Dataset rows start

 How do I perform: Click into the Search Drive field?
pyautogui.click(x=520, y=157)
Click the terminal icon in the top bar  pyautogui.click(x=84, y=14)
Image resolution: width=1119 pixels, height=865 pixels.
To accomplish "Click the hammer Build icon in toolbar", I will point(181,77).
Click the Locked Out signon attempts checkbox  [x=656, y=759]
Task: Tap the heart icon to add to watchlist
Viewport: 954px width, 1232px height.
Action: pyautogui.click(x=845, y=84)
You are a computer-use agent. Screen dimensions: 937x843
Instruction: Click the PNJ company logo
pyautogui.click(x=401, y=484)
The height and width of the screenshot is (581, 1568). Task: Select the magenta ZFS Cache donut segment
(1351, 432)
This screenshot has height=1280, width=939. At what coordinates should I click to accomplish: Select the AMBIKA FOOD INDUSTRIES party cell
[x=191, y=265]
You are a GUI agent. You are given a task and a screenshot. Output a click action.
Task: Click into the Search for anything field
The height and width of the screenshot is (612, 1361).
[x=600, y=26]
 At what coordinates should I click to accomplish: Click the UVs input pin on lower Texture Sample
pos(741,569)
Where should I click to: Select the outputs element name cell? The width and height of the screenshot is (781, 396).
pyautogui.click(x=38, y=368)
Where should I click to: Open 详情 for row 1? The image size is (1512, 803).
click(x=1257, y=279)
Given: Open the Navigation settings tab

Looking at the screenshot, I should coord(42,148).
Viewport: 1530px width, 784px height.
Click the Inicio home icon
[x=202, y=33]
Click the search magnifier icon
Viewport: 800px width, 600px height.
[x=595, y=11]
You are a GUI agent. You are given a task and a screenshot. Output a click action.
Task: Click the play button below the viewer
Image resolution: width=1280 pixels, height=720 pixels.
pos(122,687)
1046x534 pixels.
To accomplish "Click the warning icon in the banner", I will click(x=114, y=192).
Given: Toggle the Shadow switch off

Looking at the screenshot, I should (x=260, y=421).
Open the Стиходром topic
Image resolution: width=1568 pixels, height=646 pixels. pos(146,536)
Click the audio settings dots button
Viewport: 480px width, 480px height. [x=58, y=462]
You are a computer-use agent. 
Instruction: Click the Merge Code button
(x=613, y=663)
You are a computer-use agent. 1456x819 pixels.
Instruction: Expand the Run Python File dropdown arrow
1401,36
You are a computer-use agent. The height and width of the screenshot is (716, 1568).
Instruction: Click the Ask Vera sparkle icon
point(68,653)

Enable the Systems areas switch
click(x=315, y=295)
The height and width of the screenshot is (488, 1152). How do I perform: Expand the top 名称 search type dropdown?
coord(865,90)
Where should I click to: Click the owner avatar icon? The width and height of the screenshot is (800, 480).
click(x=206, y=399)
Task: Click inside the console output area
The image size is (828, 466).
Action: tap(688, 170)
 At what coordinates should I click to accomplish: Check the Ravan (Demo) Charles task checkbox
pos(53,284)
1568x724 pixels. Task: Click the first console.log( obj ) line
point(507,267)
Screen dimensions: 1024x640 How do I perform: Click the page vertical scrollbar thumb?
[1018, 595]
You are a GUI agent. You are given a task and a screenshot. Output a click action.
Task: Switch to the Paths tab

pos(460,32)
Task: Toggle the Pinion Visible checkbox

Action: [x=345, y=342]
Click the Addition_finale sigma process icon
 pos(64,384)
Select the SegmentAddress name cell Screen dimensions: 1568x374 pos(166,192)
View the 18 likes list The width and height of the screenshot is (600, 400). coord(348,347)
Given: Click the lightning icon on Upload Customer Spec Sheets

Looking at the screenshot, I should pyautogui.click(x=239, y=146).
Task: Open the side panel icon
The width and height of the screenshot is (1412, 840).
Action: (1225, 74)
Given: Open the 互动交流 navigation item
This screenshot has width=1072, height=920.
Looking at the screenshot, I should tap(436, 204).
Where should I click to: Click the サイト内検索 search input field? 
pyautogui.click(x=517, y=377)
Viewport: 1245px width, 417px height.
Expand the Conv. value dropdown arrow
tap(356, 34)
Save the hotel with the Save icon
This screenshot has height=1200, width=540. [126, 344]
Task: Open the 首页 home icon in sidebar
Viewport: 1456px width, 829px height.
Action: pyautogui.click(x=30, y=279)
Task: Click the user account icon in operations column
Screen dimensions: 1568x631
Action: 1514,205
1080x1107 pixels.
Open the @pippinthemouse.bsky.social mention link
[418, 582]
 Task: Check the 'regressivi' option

Dataset rows end

**What the task requires**. Convert all the entries above into a Markdown table with the columns "No." and "Line", giving each non-blank line its own numbered row.

**Correct response**.
| No. | Line |
|---|---|
| 1 |  How do I perform: Click into the Search Drive field? |
| 2 | pyautogui.click(x=520, y=157) |
| 3 | Click the terminal icon in the top bar  pyautogui.click(x=84, y=14) |
| 4 | Image resolution: width=1119 pixels, height=865 pixels. |
| 5 | To accomplish "Click the hammer Build icon in toolbar", I will point(181,77). |
| 6 | Click the Locked Out signon attempts checkbox  [x=656, y=759] |
| 7 | Task: Tap the heart icon to add to watchlist |
| 8 | Viewport: 954px width, 1232px height. |
| 9 | Action: pyautogui.click(x=845, y=84) |
| 10 | You are a computer-use agent. Screen dimensions: 937x843 |
| 11 | Instruction: Click the PNJ company logo |
| 12 | pyautogui.click(x=401, y=484) |
| 13 | The height and width of the screenshot is (581, 1568). Task: Select the magenta ZFS Cache donut segment |
| 14 | (1351, 432) |
| 15 | This screenshot has height=1280, width=939. At what coordinates should I click to accomplish: Select the AMBIKA FOOD INDUSTRIES party cell |
| 16 | [x=191, y=265] |
| 17 | You are a GUI agent. You are given a task and a screenshot. Output a click action. |
| 18 | Task: Click into the Search for anything field |
| 19 | The height and width of the screenshot is (612, 1361). |
| 20 | [x=600, y=26] |
| 21 |  At what coordinates should I click to accomplish: Click the UVs input pin on lower Texture Sample |
| 22 | pos(741,569) |
| 23 | Where should I click to: Select the outputs element name cell? The width and height of the screenshot is (781, 396). |
| 24 | pyautogui.click(x=38, y=368) |
| 25 | Where should I click to: Open 详情 for row 1? The image size is (1512, 803). |
| 26 | click(x=1257, y=279) |
| 27 | Given: Open the Navigation settings tab |
| 28 | Looking at the screenshot, I should coord(42,148). |
| 29 | Viewport: 1530px width, 784px height. |
| 30 | Click the Inicio home icon |
| 31 | [x=202, y=33] |
| 32 | Click the search magnifier icon |
| 33 | Viewport: 800px width, 600px height. |
| 34 | [x=595, y=11] |
| 35 | You are a GUI agent. You are given a task and a screenshot. Output a click action. |
| 36 | Task: Click the play button below the viewer |
| 37 | Image resolution: width=1280 pixels, height=720 pixels. |
| 38 | pos(122,687) |
| 39 | 1046x534 pixels. |
| 40 | To accomplish "Click the warning icon in the banner", I will click(x=114, y=192). |
| 41 | Given: Toggle the Shadow switch off |
| 42 | Looking at the screenshot, I should (x=260, y=421). |
| 43 | Open the Стиходром topic |
| 44 | Image resolution: width=1568 pixels, height=646 pixels. pos(146,536) |
| 45 | Click the audio settings dots button |
| 46 | Viewport: 480px width, 480px height. [x=58, y=462] |
| 47 | You are a computer-use agent.  |
| 48 | Instruction: Click the Merge Code button |
| 49 | (x=613, y=663) |
| 50 | You are a computer-use agent. 1456x819 pixels. |
| 51 | Instruction: Expand the Run Python File dropdown arrow |
| 52 | 1401,36 |
| 53 | You are a computer-use agent. The height and width of the screenshot is (716, 1568). |
| 54 | Instruction: Click the Ask Vera sparkle icon |
| 55 | point(68,653) |
| 56 | Enable the Systems areas switch |
| 57 | click(x=315, y=295) |
| 58 | The height and width of the screenshot is (488, 1152). How do I perform: Expand the top 名称 search type dropdown? |
| 59 | coord(865,90) |
| 60 | Where should I click to: Click the owner avatar icon? The width and height of the screenshot is (800, 480). |
| 61 | click(x=206, y=399) |
| 62 | Task: Click inside the console output area |
| 63 | The image size is (828, 466). |
| 64 | Action: tap(688, 170) |
| 65 |  At what coordinates should I click to accomplish: Check the Ravan (Demo) Charles task checkbox |
| 66 | pos(53,284) |
| 67 | 1568x724 pixels. Task: Click the first console.log( obj ) line |
| 68 | point(507,267) |
| 69 | Screen dimensions: 1024x640 How do I perform: Click the page vertical scrollbar thumb? |
| 70 | [1018, 595] |
| 71 | You are a GUI agent. You are given a task and a screenshot. Output a click action. |
| 72 | Task: Switch to the Paths tab |
| 73 | pos(460,32) |
| 74 | Task: Toggle the Pinion Visible checkbox |
| 75 | Action: [x=345, y=342] |
| 76 | Click the Addition_finale sigma process icon |
| 77 |  pos(64,384) |
| 78 | Select the SegmentAddress name cell Screen dimensions: 1568x374 pos(166,192) |
| 79 | View the 18 likes list The width and height of the screenshot is (600, 400). coord(348,347) |
| 80 | Given: Click the lightning icon on Upload Customer Spec Sheets |
| 81 | Looking at the screenshot, I should pyautogui.click(x=239, y=146). |
| 82 | Task: Open the side panel icon |
| 83 | The width and height of the screenshot is (1412, 840). |
| 84 | Action: (1225, 74) |
| 85 | Given: Open the 互动交流 navigation item |
| 86 | This screenshot has width=1072, height=920. |
| 87 | Looking at the screenshot, I should tap(436, 204). |
| 88 | Where should I click to: Click the サイト内検索 search input field?  |
| 89 | pyautogui.click(x=517, y=377) |
| 90 | Viewport: 1245px width, 417px height. |
| 91 | Expand the Conv. value dropdown arrow |
| 92 | tap(356, 34) |
| 93 | Save the hotel with the Save icon |
| 94 | This screenshot has height=1200, width=540. [126, 344] |
| 95 | Task: Open the 首页 home icon in sidebar |
| 96 | Viewport: 1456px width, 829px height. |
| 97 | Action: pyautogui.click(x=30, y=279) |
| 98 | Task: Click the user account icon in operations column |
| 99 | Screen dimensions: 1568x631 |
| 100 | Action: 1514,205 |
| 101 | 1080x1107 pixels. |
| 102 | Open the @pippinthemouse.bsky.social mention link |
| 103 | [418, 582] |
| 104 |  Task: Check the 'regressivi' option |